From a piece in Forbes on a Merrill Lynch report about where resumed technology spending will go:

Still, even in this tough environment one company is unwilling to discount the pricing of its products--Microsoft. The world's largest software company ranked dead last both domestically and internationally for its flexibility in pricing. But that isn't affecting its importance to customers. The company ranked first domestically in terms of being a key software provider over the next five years.

This is truely amazing. It's not hard to argue that Microsoft is facing more competition than it has since Windows 95 debuted nearly 7 years ago. And still they have that kind of pricing power, when companies are installing Linux Servers and even desktops all over the place?

Other interesting news from the report is that, yes Virginia, folks will actually start spending on IT again.

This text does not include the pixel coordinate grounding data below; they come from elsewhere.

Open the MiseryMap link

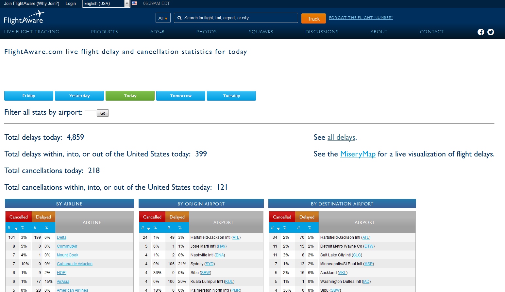(x=358, y=154)
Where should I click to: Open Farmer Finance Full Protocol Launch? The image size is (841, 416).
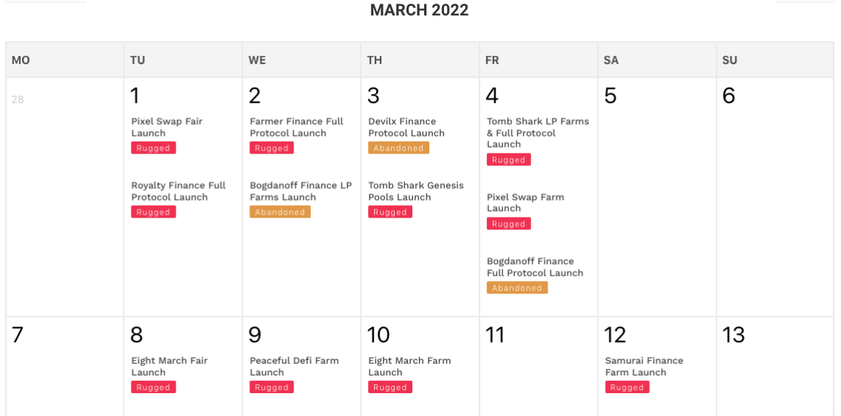click(x=297, y=127)
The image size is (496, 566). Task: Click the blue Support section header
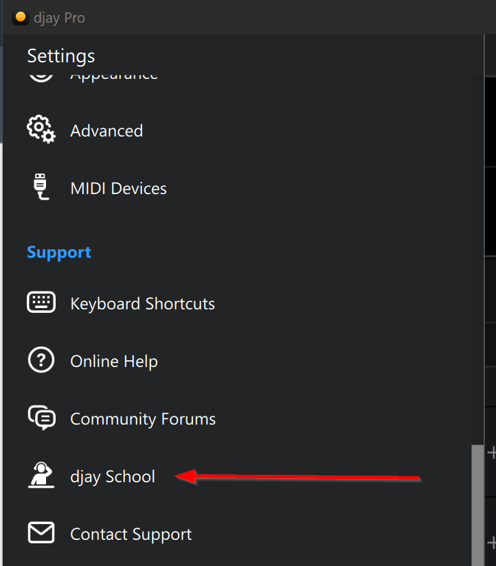click(59, 252)

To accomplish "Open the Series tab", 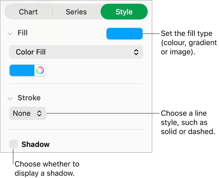I will [x=76, y=12].
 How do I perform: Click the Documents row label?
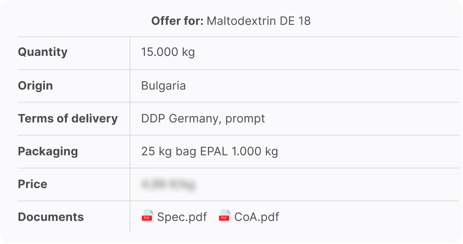[x=51, y=217]
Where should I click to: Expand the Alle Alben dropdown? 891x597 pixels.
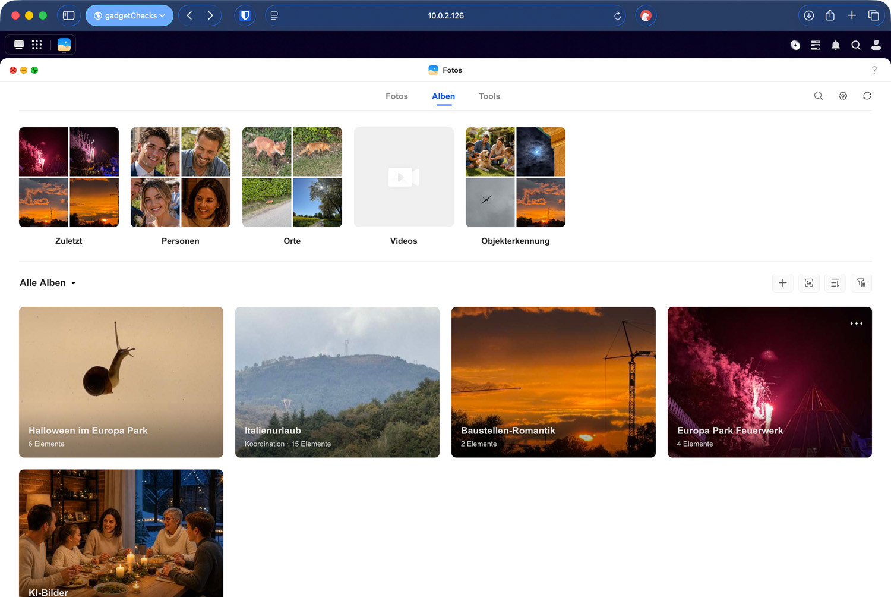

And when do American IT executives expect their software spending will accelerate? The majority, 43%, said it will happen in the second half of this year, while 28% indicated the first half of 2003 and 24% said the second half of 2003 or even 2004. Internationally, 55% said spending would not pick up until the first half of 2003 at the earliest.

 


2:41:13 PM    

Friday Notes

Do we need an office of Homeland Accounting? Arguably, the accounting scandals thus far (and there have been fewer than 10, and fully half of those have direct links to people employed by the current administration) have cost investors as much as 9/11. And the administration is notably less active in pursuing the accounting problem than the terrorism problem. It's probably just more comfortable using the tools for the latter than the former.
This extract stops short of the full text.